For such a small community to lose so many in one day makes the pain - and reality of war - far more immediate, residents say. Usually a roadside bomb that rips through an armored truck reaches into cities and towns across the United States.

But on Jan. 6, the Bradley Fighting Vehicle on patrol outside Baghdad held seven soldiers, six of whom were from southeast Louisiana's Company C of the 2nd Battalion, 156th Mechanized Infantry Regiment - a group that's taken part in every major US battle since the Civil War. It was the biggest single loss suffered by a National Guard unit in the Iraq war, officials say, and is believed to be the largest one-day loss of Louisiana troops in more than 50 years.

"The war overseas has shattered the tranquility of our tight-knit community," said the Rev. Joshua Rodrigue during one of the six funerals last week.

"The knock at the door is supposed to happen to families in another state, in another city, in another community."

Before they shipped out in October, Christopher Babin, Bradley Bergeron, Kurt Comeaux, Huey Fassbender, Armand Frickey, and Warren Murphy lived less than two hours from one another.

Raised beneath the lacy Spanish moss that hangs from the area's cypress trees, some fought it out on the high school football fields, others were bass-fishing buddies. And all trained together one weekend a month as part of the Houma-based Charlie Company, known as the "Black Sheep."

When they weren't training, these "weekend warriors" were driving trucks, working on tugboats, fixing air conditioners, and waiting tables around Houma, a town big enough for two Wal-Marts, but no Starbucks. The National Guard Armory, set in the middle of Houma's baseball fields, was used for everything from basketball practice to the town dance.

Times that test resolve

Louisiana has more residents per capita in the National Guard than any other state in the nation, and currently has 4,000 deployed for the Iraq war.
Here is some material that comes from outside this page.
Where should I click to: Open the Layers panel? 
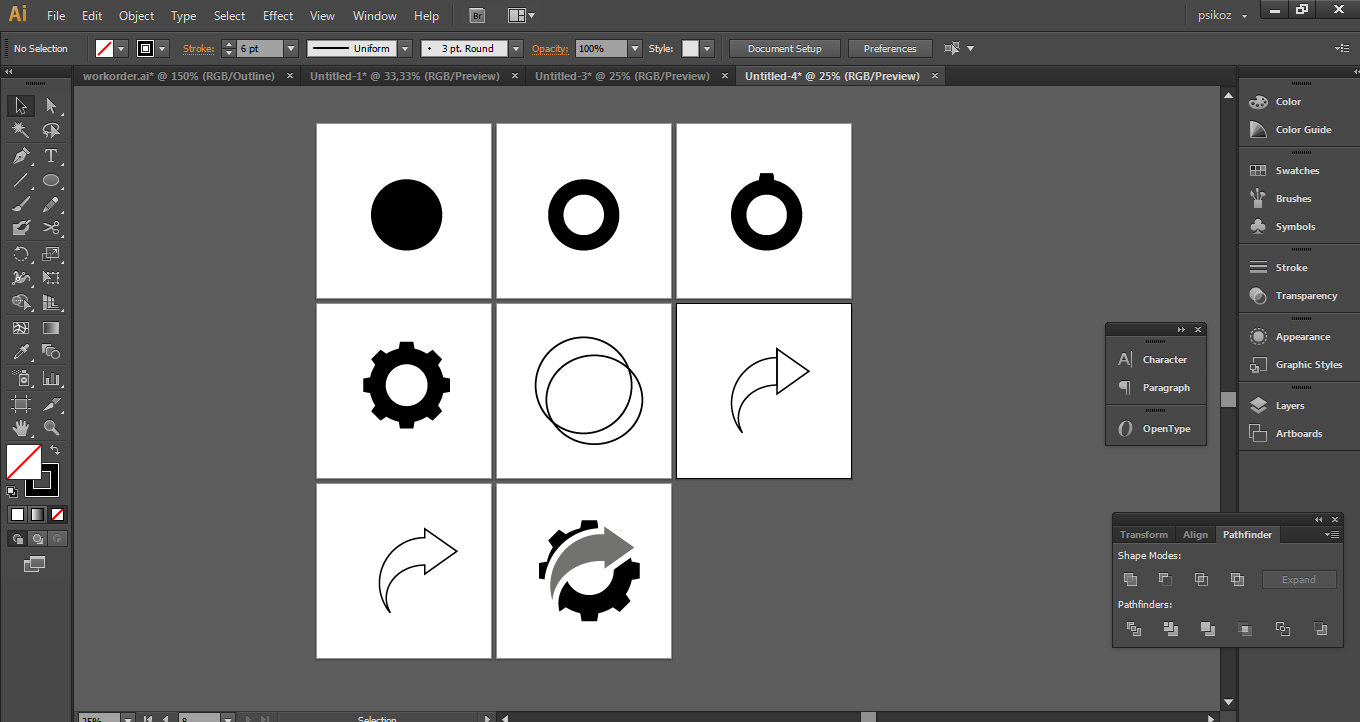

Seeing them home safe is important: These are neighbors, parents, co-workers, and friends.

"There's no question that guardsmen are more intimately integrated into their communities, especially the small communities," says Gordon Mueller, president of the National D-Day Museum in New Orleans. "Last week, they were your bank teller and today they are going to Iraq."

Dr. Mueller says it's been 30 years since war marched down Main Street, and America has forgotten how it feels. "It's times like these that test a community's resolve."
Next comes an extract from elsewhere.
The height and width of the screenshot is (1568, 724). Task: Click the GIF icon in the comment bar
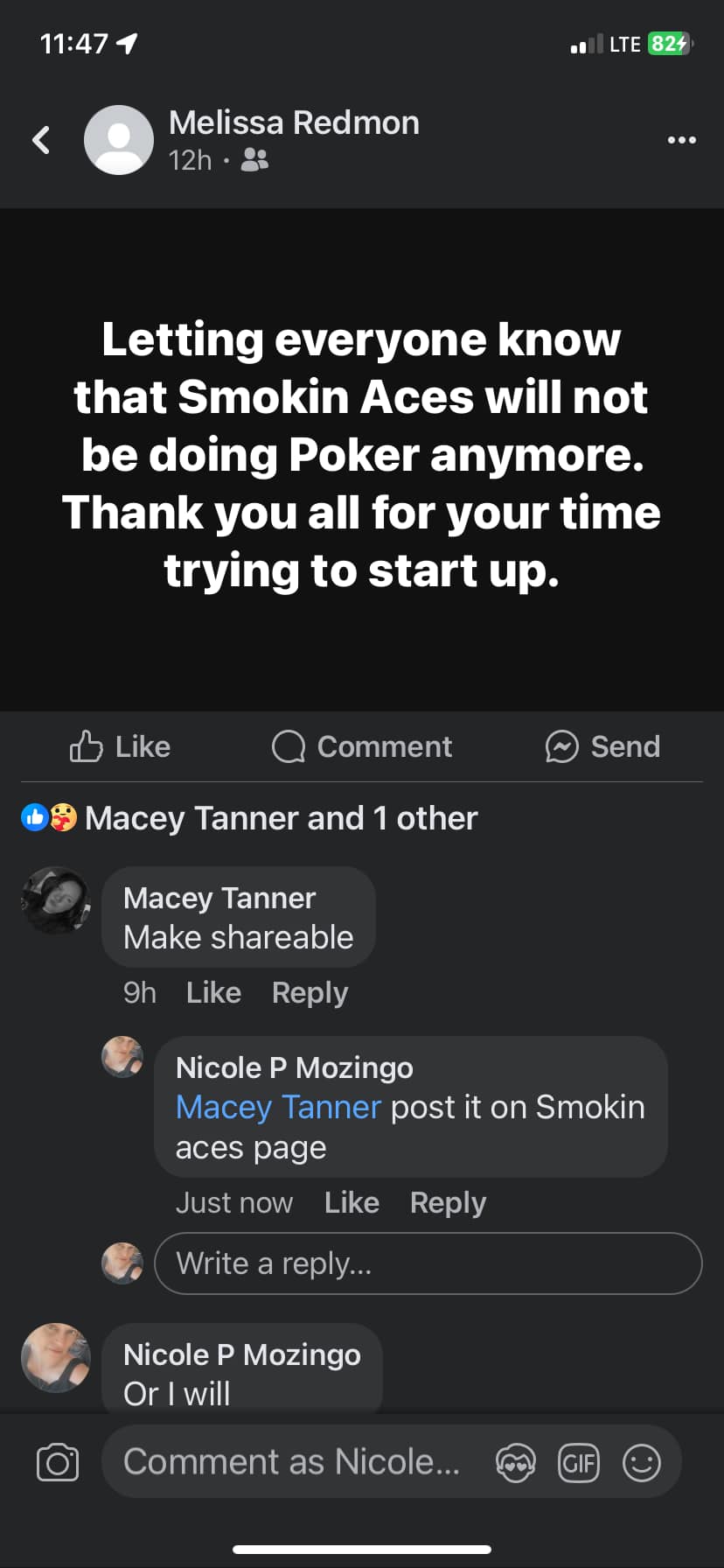(579, 1461)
Here in the land of oil, shrimp, and sugar cane, the resolve seems even stronger since the roadside attack. Residents say they are filled with feelings of pride and grief - but not doubt.

"I haven't perceived a backlash of resentment," says Bill White, a research entomologist at the USDA Sugarcane Research Unit in Houma.

He watched Sergeant Frickey's honor-guard ceremony from the USDA office, which is directly across from the funeral home. It was especially difficult to take, he says, because his own son is in Iraq right now with the US Marines.

"I've been trying not to think about it too much, but this has really hit close to home," he says, kicking the ground with his rubber boots. "As I watched the funeral, I tried to imagine myself in those parents' situation. Would I accept it gracefully? I don't know."

Hushed tones and half-staff

Dr. White sees the loss of so many soldiers from one hometown as the result of a war increasingly fought by the National Guard. More than a third of US troops in Iraq are from part-time units. "This is something communities across the country are going to have to learn how to deal with," he says.

Still, says Mueller, the National Guard has historically been heavily involved in frontline action. During World War I, for instance, the Guard made up 40 percent of the US troops in France. And as World War II began, the US had only the 17th-largest army in the world - smaller than Romania's - "so the only thing we had when the war started was the National Guard."

In the days that followed the tragedy, residents of the bayou communities could be heard talking in hushed tones in supermarkets and banks about the last time they saw one of the six. Flags flew at half-staff, donations began to roll in for families in need, and children took a moment of silence before the start of each school day to remember the soldiers' sacrifices.

At the armory in Houma, the busiest place in town last weekend, local residents flooded in with food, flowers, and prayers.

Bob Dungan was one of them. He showed up with heaps of spicy jambalaya, savory catfish, and white beans and rice - supper for the honor guard who were officiating at funerals most of the day.

"It's not much, but anything I could do to help," says the owner of the Lunch Basket, with a grease-stained shirt and tired eyes. "The whole town is sad."